### [Records from a data collection]
*****

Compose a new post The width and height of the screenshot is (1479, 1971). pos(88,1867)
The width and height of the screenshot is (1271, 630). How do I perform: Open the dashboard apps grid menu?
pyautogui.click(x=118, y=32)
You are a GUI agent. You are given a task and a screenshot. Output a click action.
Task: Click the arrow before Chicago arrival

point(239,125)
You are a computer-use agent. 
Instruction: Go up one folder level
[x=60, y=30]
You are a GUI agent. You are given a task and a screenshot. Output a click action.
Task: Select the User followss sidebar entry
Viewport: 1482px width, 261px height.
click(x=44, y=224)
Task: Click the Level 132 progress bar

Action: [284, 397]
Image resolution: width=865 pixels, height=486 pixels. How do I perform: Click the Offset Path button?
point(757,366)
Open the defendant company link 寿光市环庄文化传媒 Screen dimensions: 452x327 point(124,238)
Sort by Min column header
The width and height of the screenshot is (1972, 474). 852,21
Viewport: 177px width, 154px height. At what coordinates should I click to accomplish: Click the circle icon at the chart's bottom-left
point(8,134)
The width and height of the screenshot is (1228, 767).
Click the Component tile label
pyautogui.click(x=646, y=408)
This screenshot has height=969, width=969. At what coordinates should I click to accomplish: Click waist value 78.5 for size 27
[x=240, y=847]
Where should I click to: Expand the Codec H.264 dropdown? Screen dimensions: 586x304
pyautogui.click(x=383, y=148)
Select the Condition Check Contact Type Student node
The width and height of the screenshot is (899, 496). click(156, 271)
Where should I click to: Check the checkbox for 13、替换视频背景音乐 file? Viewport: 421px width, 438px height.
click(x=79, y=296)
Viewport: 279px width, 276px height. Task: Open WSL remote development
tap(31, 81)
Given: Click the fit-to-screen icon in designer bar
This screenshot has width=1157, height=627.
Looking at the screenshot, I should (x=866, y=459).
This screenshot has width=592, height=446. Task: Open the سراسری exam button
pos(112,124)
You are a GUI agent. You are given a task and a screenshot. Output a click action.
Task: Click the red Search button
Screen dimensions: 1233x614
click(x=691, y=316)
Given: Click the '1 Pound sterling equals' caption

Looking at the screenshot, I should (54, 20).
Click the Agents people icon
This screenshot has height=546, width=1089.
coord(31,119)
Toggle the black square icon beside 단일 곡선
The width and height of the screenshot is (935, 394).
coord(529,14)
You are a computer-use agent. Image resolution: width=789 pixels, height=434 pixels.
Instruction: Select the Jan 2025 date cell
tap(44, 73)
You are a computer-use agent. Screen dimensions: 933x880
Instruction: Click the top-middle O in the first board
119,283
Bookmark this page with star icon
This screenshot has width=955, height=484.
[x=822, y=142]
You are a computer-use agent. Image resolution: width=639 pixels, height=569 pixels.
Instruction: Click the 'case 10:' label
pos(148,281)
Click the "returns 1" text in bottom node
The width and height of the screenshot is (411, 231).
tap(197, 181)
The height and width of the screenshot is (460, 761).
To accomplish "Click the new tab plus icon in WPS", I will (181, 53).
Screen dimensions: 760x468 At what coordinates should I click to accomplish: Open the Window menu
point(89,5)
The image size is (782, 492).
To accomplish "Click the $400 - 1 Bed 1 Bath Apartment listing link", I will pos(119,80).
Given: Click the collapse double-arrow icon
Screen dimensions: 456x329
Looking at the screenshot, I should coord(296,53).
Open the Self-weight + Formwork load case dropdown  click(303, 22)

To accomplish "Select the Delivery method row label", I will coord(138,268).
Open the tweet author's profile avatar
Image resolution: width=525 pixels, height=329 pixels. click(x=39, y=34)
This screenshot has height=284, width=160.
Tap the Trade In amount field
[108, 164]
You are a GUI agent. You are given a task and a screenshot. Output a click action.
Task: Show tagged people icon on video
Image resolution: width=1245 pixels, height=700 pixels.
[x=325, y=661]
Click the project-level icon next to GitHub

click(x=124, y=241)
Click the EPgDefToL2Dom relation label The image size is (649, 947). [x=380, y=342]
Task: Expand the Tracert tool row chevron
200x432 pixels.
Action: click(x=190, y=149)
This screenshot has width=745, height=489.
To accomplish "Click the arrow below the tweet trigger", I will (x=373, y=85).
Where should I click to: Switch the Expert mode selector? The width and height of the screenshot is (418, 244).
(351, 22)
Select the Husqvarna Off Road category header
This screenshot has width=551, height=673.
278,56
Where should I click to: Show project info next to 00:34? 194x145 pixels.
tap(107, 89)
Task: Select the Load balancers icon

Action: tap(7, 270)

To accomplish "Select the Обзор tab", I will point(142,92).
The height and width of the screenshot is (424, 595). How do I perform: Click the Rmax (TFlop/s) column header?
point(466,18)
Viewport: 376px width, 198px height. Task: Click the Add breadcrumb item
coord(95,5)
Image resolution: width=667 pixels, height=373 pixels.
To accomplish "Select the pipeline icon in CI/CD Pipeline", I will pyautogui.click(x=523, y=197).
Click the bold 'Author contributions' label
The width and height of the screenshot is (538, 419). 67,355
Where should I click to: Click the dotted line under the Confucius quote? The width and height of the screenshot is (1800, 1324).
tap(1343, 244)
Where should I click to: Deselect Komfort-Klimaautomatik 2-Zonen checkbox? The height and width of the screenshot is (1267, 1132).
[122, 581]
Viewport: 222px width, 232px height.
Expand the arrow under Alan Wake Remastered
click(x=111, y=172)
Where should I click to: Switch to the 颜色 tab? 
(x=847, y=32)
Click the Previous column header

*****

### [Task requirements]
Each line of the data above must be restated word for word.

### [Solution to the exercise]
Compose a new post The width and height of the screenshot is (1479, 1971). pos(88,1867)
The width and height of the screenshot is (1271, 630). How do I perform: Open the dashboard apps grid menu?
pyautogui.click(x=118, y=32)
You are a GUI agent. You are given a task and a screenshot. Output a click action.
Task: Click the arrow before Chicago arrival

point(239,125)
You are a computer-use agent. 
Instruction: Go up one folder level
[x=60, y=30]
You are a GUI agent. You are given a task and a screenshot. Output a click action.
Task: Select the User followss sidebar entry
Viewport: 1482px width, 261px height.
click(x=44, y=224)
Task: Click the Level 132 progress bar

Action: [284, 397]
Image resolution: width=865 pixels, height=486 pixels. How do I perform: Click the Offset Path button?
point(757,366)
Open the defendant company link 寿光市环庄文化传媒 Screen dimensions: 452x327 point(124,238)
Sort by Min column header
The width and height of the screenshot is (1972, 474). 852,21
Viewport: 177px width, 154px height. At what coordinates should I click to accomplish: Click the circle icon at the chart's bottom-left
point(8,134)
The width and height of the screenshot is (1228, 767).
Click the Component tile label
pyautogui.click(x=646, y=408)
This screenshot has height=969, width=969. At what coordinates should I click to accomplish: Click waist value 78.5 for size 27
[x=240, y=847]
Where should I click to: Expand the Codec H.264 dropdown? Screen dimensions: 586x304
pyautogui.click(x=383, y=148)
Select the Condition Check Contact Type Student node
The width and height of the screenshot is (899, 496). click(156, 271)
Where should I click to: Check the checkbox for 13、替换视频背景音乐 file? Viewport: 421px width, 438px height.
click(x=79, y=296)
Viewport: 279px width, 276px height. Task: Open WSL remote development
tap(31, 81)
Given: Click the fit-to-screen icon in designer bar
This screenshot has width=1157, height=627.
Looking at the screenshot, I should (x=866, y=459).
This screenshot has width=592, height=446. Task: Open the سراسری exam button
pos(112,124)
You are a GUI agent. You are given a task and a screenshot. Output a click action.
Task: Click the red Search button
Screen dimensions: 1233x614
click(x=691, y=316)
Given: Click the '1 Pound sterling equals' caption

Looking at the screenshot, I should (54, 20).
Click the Agents people icon
This screenshot has height=546, width=1089.
coord(31,119)
Toggle the black square icon beside 단일 곡선
The width and height of the screenshot is (935, 394).
coord(529,14)
You are a computer-use agent. Image resolution: width=789 pixels, height=434 pixels.
Instruction: Select the Jan 2025 date cell
tap(44, 73)
You are a computer-use agent. Screen dimensions: 933x880
Instruction: Click the top-middle O in the first board
119,283
Bookmark this page with star icon
This screenshot has width=955, height=484.
[x=822, y=142]
You are a computer-use agent. Image resolution: width=639 pixels, height=569 pixels.
Instruction: Click the 'case 10:' label
pos(148,281)
Click the "returns 1" text in bottom node
The width and height of the screenshot is (411, 231).
tap(197, 181)
The height and width of the screenshot is (460, 761).
To accomplish "Click the new tab plus icon in WPS", I will (181, 53).
Screen dimensions: 760x468 At what coordinates should I click to accomplish: Open the Window menu
point(89,5)
The image size is (782, 492).
To accomplish "Click the $400 - 1 Bed 1 Bath Apartment listing link", I will pos(119,80).
Given: Click the collapse double-arrow icon
Screen dimensions: 456x329
Looking at the screenshot, I should coord(296,53).
Open the Self-weight + Formwork load case dropdown  click(303, 22)

To accomplish "Select the Delivery method row label", I will coord(138,268).
Open the tweet author's profile avatar
Image resolution: width=525 pixels, height=329 pixels. click(x=39, y=34)
This screenshot has height=284, width=160.
Tap the Trade In amount field
[108, 164]
You are a GUI agent. You are given a task and a screenshot. Output a click action.
Task: Show tagged people icon on video
Image resolution: width=1245 pixels, height=700 pixels.
[x=325, y=661]
Click the project-level icon next to GitHub

click(x=124, y=241)
Click the EPgDefToL2Dom relation label The image size is (649, 947). [x=380, y=342]
Task: Expand the Tracert tool row chevron
200x432 pixels.
Action: click(x=190, y=149)
This screenshot has width=745, height=489.
To accomplish "Click the arrow below the tweet trigger", I will (x=373, y=85).
Where should I click to: Switch the Expert mode selector? The width and height of the screenshot is (418, 244).
(351, 22)
Select the Husqvarna Off Road category header
This screenshot has width=551, height=673.
278,56
Where should I click to: Show project info next to 00:34? 194x145 pixels.
tap(107, 89)
Task: Select the Load balancers icon

Action: tap(7, 270)

To accomplish "Select the Обзор tab", I will point(142,92).
The height and width of the screenshot is (424, 595). How do I perform: Click the Rmax (TFlop/s) column header?
point(466,18)
Viewport: 376px width, 198px height. Task: Click the Add breadcrumb item
coord(95,5)
Image resolution: width=667 pixels, height=373 pixels.
To accomplish "Select the pipeline icon in CI/CD Pipeline", I will pyautogui.click(x=523, y=197).
Click the bold 'Author contributions' label
The width and height of the screenshot is (538, 419). 67,355
Where should I click to: Click the dotted line under the Confucius quote? The width and height of the screenshot is (1800, 1324).
tap(1343, 244)
Where should I click to: Deselect Komfort-Klimaautomatik 2-Zonen checkbox? The height and width of the screenshot is (1267, 1132).
[122, 581]
Viewport: 222px width, 232px height.
Expand the arrow under Alan Wake Remastered
click(x=111, y=172)
Where should I click to: Switch to the 颜色 tab? 
(x=847, y=32)
Click the Previous column header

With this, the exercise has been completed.